More than 2 in 5 (42%) current homeowners don’t want to sell their homes right now. Of the 58% who do, 89% say something is preventing them from doing so.
Concerns about finding a new house (40%) and concerns about paying too much for a new house (35%) are among the most frequently cited obstacles, according to the survey. In a frustrating cycle, the fact that so few homes are available to buy is keeping many current homeowners from making their homes available to sell, which perpetuates the scarcity.
“The pace of home price increases is expected to slow dramatically in 2022,” Lewis says. “That might persuade at least some owners to list their homes for sale by giving them confidence that they’ll be able to find an affordable replacement home, whether they’re moving up or downsizing.”
Home buyer tip: Seven in 10 (70%) Americans believe first-time home buyers must be willing to buy starter homes or fixer-uppers if they want to buy a home in the current market.
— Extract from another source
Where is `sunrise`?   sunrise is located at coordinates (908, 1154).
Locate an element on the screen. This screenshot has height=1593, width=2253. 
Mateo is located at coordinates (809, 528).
But flexibility will be crucial for all home buyers in 2022 — whether it’s their first home or a subsequent one. Although price growth is predicted to slow, a continued low inventory of homes will mean continued high prices and stiff competition. Buyers committed to closing on a home may want to expand their geographical search, let the seller choose the closing date and consider some home features as optional instead of must-have. One thing we don’t advise buyers to give up: getting a proper home inspection. In this market, you may not be able to get the seller to pay for repairs resulting from the inspection. But moving into a home without even knowing about potentially expensive problems could push a new homeowner’s budget to the breaking point.
Stumbling blocks on the homebuying path
Not everyone wants to buy a home — 16% of nonhomeowners and 37% of current homeowners don’t want to purchase a home at this time. But those who do cite a variety of obstacles.
Nonhomeowners are more likely to point to their personal finances: Not having enough for a down payment, low income and their credit score top the list of things preventing them from pursuing homeownership at this time. Current owners, on the other hand, are more likely to cite broad economic factors such as competition, the economy and a lack of homes within their budget.
Home buyer tip: Not having enough saved for a down payment is the most-cited obstacle to homebuying among nonhomeowners. In fact, if given the choice between receiving $80,000 toward a home down payment or toward their retirement fund, half (50%) of Americans would opt for a down payment. A big down payment can lower your monthly mortgage payment, reduce how much you pay in interest over the life of the loan and make you more competitive in the current market. But the days of the required 20% down payment are over, and low-down-payment mortgage options exist.
This survey of 2,035 U.S. adults ages 18 and older was conducted Dec. 7-9, 2021, online by The Harris Poll on behalf of NerdWallet. This online survey isn’t based on a probability sample and therefore no estimate of theoretical sampling error can be calculated. For complete survey methodology, including weighting variables and subgroup sample sizes, contact Mauricio Guitron at [email protected].
NerdWallet defines generations as Generation Z, ages 18-25; millennials, ages 26-41; Generation X, ages 42-57; and baby boomers, ages 58-76.
Annual averages of active listings calculated from monthly national inventory data from Realtor.com.
The number of Americans planning on purchasing a home in the next 12 months was calculated using the U.S. Census Bureau’s adult population estimate as of July 1, 2021, the most recent available.